Y de vuelta, bajón de la maría o escalón torcido, la historia, el tiempo magro de los días, lo biográfico, que se suele medir en geografías y en aplauso, no en atisbos. Y empinga, decía Depestre aquella noche, la primera y la última que lo vimos, la noche que terminó como todos sabemos y que si se mide en los días –en los trabajos y los días que ya sabía el buen Hesíodo– no es sino parodia, aquella épica de ranas y ratones que nadie escribió pero que alimenta y desdice, y condice, el mito.

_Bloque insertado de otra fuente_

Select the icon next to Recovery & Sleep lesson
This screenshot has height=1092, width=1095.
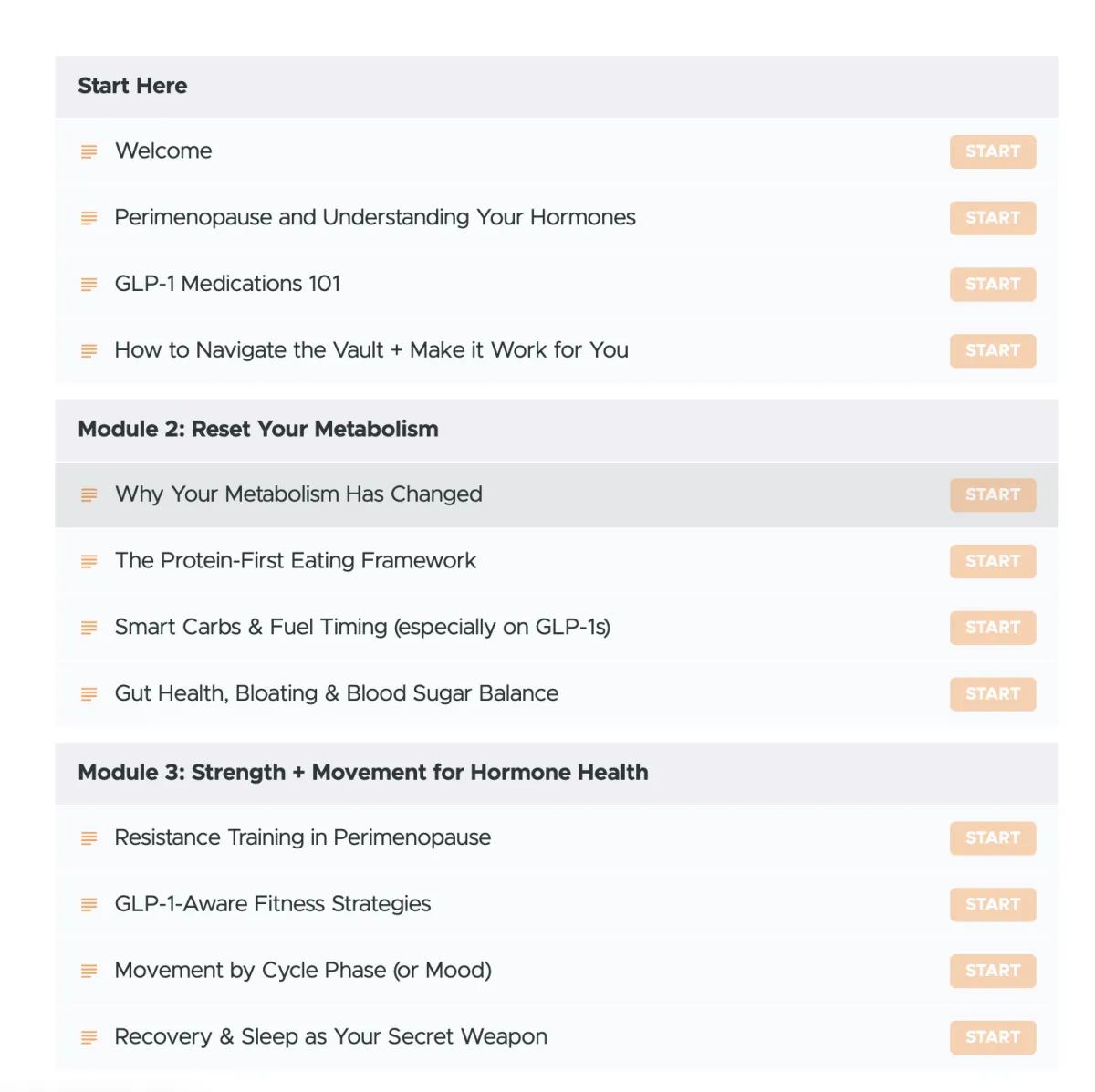(x=89, y=1037)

Herencia y patrimonio, nada con luz propia aun si a veces, relámpago o atisbo, ilumina la noche como se iluminó aquella en su final. La verdad tan indemostrable del encuentro, atisbo que se zanja y cuaja, chiquita.

Waldo Pérez Cino (La Habana, 1972). La demora, su primer libro de relatos, se publicó en La Habana en 1997. Desde entonces reside en Europa. Ha publicado los relatos de La isla y la tribu (2011) y El amolador (2012), los volúmenes de poesía Cuerpo y sombra (2010), Apuntes sobre Weyler (2012), Tema y rema (2013) y Escolio sobre el blanco (2014) –recogidos todos en Aledaños de partida (2015)–, y el ensayo El tiempo contraído: canon, discurso y circunstancia de la narrativa cubana (2014). Desde 2014 dirige los sellos editoriales Almenara y Bokeh.